Joey, so far you have wasted more time and effort and still have em than had you just called and problem would have already been taken care of:thumbsup:


----------



## joeyboy

skymaster said:


> Joey, so far you have wasted more time and effort and still have em than had you just called and problem would have already been taken care of:thumbsup:


If I was into calling a professional and paying them, instead of doing things myself, I wouldn't be posting in DIYchatroom in the first place :thumbsup:


----------



## joeyboy

I've wasted like, 10 minutes. I grabbed ant stakes at home depot while there for other things, and then put them around the house. 


Anyways, I just got back from another home depot trip - I have a pound of powdered ortho-boric acid, and am going to look up how to use it.

Ocoee, so pouring the water / poisons in won't get the queen? Then there'd be no point! I wish people didn't post articles online saying to pour 3 gallons of boiling water into the mound, cuz that'll totally kill the queen!!

Ocoee, any advice you wanna give me that you don't think I'll find on my own regarding this powdered ortho-boric acid would be great!


----------



## joeyboy

some updates 


orthoboric acid IS just another name for boric acid

it can be mixed in with water

it seems to be very, very safe compared to any other products I've been using.






Well, I found where their nesting - I have a palm (type?) tree near the house, and it's got 3 main trunks that meet at the ground - in their intersection is where the ants are going... Gonna check around real quick to see if it's okay to use the boric acid there or if it'll kill my palm...


----------



## ocoee

> If I was into calling a professional and paying them, instead of doing things myself, I wouldn't be posting in DIYchatroom in the first place


Thank you
This is one of my pet peeves
Pros are not intellectually superior we just have superior knowledge through experience
That knowledge can be passed on easily once we get over ourselves just a little
All it take is patience and the realization that we did not always know it all
Yes I am a pro


Joey
Boric acid will not kill your tree and you can mix it with water

If you mix it with water make sure that it can be sprayed and that you continuously agitate the mixture to avoid clogs

Boric acid is one of the oldest, most versatile and safest pesticides on the market
It is used in emergency eye washes and laundry soap

Personally I would not have chosen this method, but I'm a pro and we don't think like that

_Actually it is because it doesn't work fast enough and I don't like call backs that I don't get paid for, keep this in mind when using it

_There is no reason that treating the base of the palm would not work, especially if you make sure that they do not have another avenue to escape
Treat your house with it also
Spray a perimeter band up to the level of the windows and around all windows and doors

if you use it as a bait
Use very little, you don't want it to work to quickly
I think the percentage in Terro is about 5% and I would cut that with another sweet liquid
Standard recipe was 1 part Terro to 2 parts syrup, honey or even water
OI would change up the flavors of syrup t prevent bait shyness


Boiling water looks impressive because of the massive body count
But also fire ants have mutated or evolved

When I was a kid you would see one tall fire ant mound for about a 1/4 acre or so
That is because the fire ants would hunt and kill anything in that zone including other fire ants
We did a very good job of killing these easy to find ants so nature and survival took over
You now see low almost flat mounds with several in close proximity
That is because they are cousins and no longer attack each other

The old single queen species evolved into the polygyn species that we have today

Thus
Kill the queen and they simply select another, and she may be among the group that is not in the mound at the time of the boiling water application


----------



## ocoee

Are these ant black with long legs and bent antennae ?


----------



## joeyboy

Are you asking me about my ants?
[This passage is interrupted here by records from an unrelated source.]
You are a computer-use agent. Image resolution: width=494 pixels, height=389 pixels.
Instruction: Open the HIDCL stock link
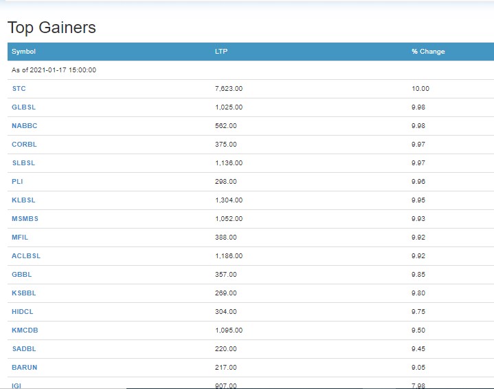[23, 312]
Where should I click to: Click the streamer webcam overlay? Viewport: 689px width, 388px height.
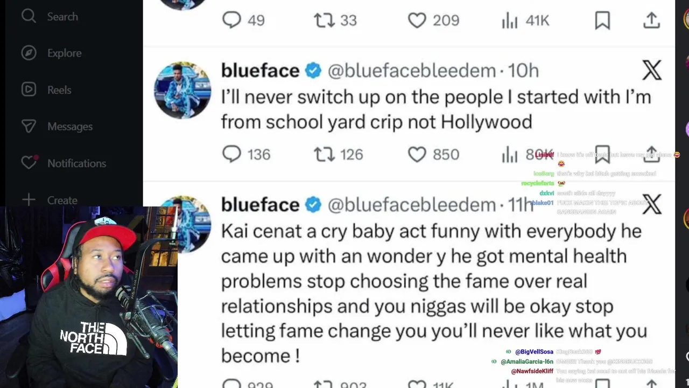89,296
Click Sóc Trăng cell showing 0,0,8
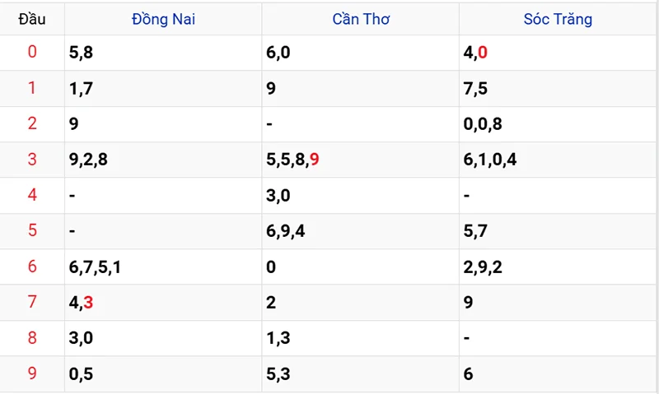 tap(483, 124)
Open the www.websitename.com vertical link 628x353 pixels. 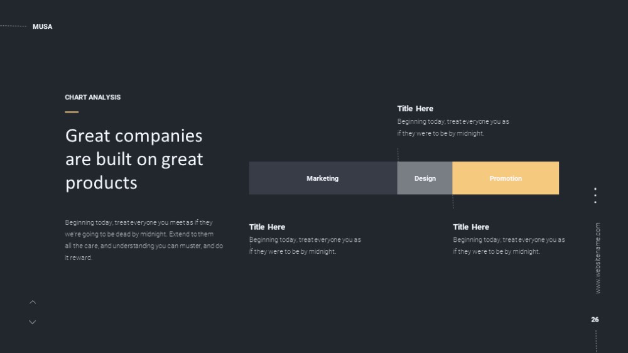coord(598,258)
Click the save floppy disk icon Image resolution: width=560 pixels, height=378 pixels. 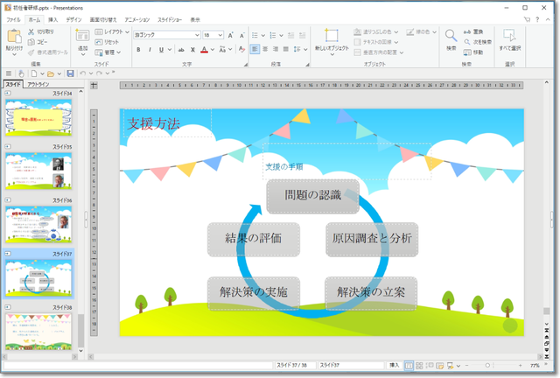pyautogui.click(x=70, y=74)
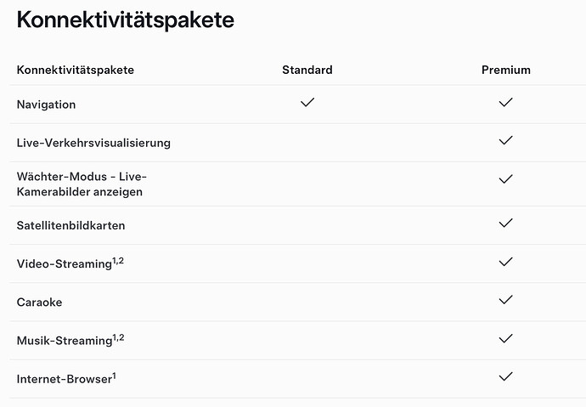Click the Premium checkmark for Caraoke
586x407 pixels.
(505, 300)
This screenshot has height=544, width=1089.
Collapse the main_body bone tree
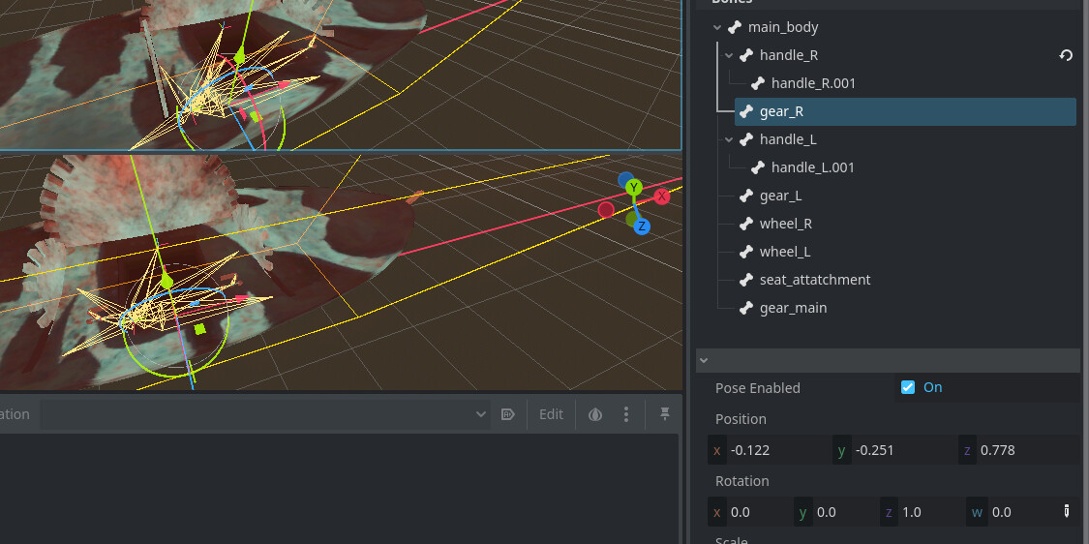coord(717,28)
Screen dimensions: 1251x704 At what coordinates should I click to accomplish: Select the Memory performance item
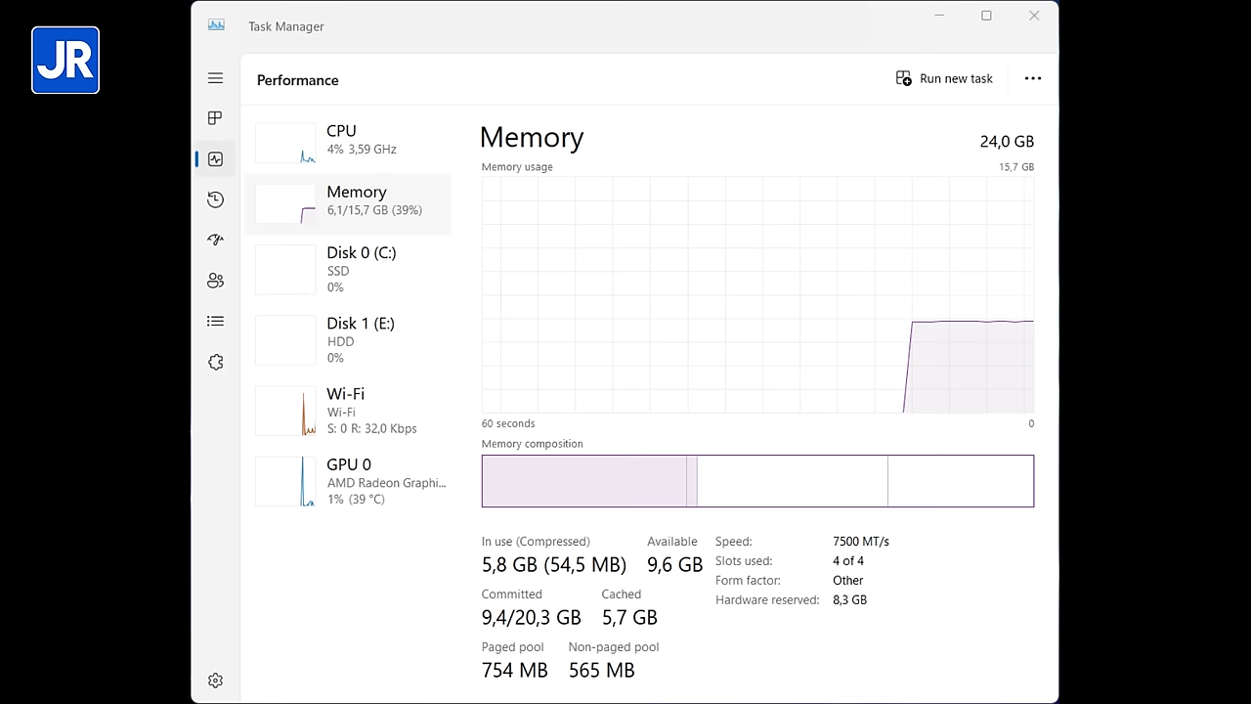point(348,200)
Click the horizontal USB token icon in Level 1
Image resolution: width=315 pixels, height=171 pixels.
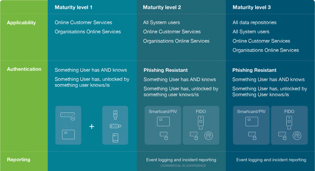point(115,126)
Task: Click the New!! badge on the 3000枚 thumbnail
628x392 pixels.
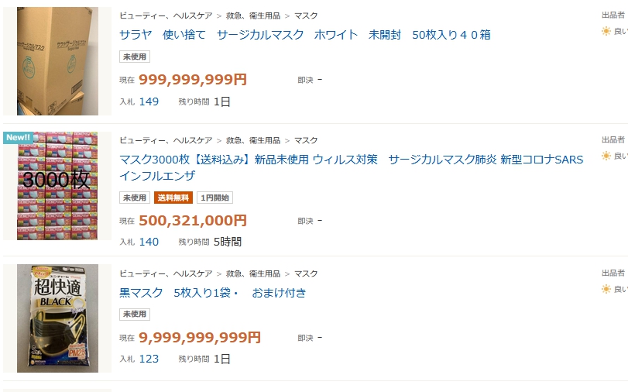Action: [18, 138]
If so, the kid at the local home depot told me they sounded like sugar ants, although wiki seems to think those are australia only (i'm in FL).


Anyways, I think the problem *may* be under control. Every morning, there's the same line from my cat's bowl, to the office wall. I know they have their nests out there.

Last night was the attack.

Today, not a single ant at his bowl (even after heavy killing/arsenic baiting there's still a couple there).


What I did last night.

1) made 4 piles of their favorite food (my cat's dry food lol) and marked with shims.
2) waited hours until they found the piles and had their little lines going back and forth with the food.
3) used about 1/4 pound (roughly a fourth of my 99% pure boric acid bottle) of my powdered boric acid, I put it in a rinsed milk jug, filled completely with hot water, and shook til I had a blue liquid. 
4) followed their little trails, easily found where they entered the ground, and dumped my solution into it. I think I found 6 spots, and I spread the gallon pretty evenly through all of them


And this morning I went out there and hosed the spots (since 3 of their homes were the bases of mature plants) down a ton to hopefully rinse the boric acid, as I didn't check ocoee's response before going out lol. 


That stuff I used cost under $5, adn this morning when I was rinsing the spots I doused, I saw zero activity, so I think it worked pretty well.


----------



## ocoee

double post


----------



## ocoee

You could also use one of those hose end sprayers for powdered fertilizer like peters or miracle grow

The activity you describe sounds like either Crazy ant or related/Robust crazy ants

Both form super colonies and are active foragers

Keep a lookout for satellites

Oh, tell the kid at Home Depot not to quit his day job.
There is no such thing as sugar ants. There are sweet feeding nd grease feeding ants and that sometimes is only dependent on the life cycle of the nest at that time


----------



## joeyboy

Ya that kid did seem a little clueless - that's why I come here for advice haha. But I still tend to ask questions while there, just to get more opinions.

Also I've read about that, at diff times of the year they have different macronutrient requirements, interesting stuff. I actually find ants really interesting, wish I wasn't at war with them lol.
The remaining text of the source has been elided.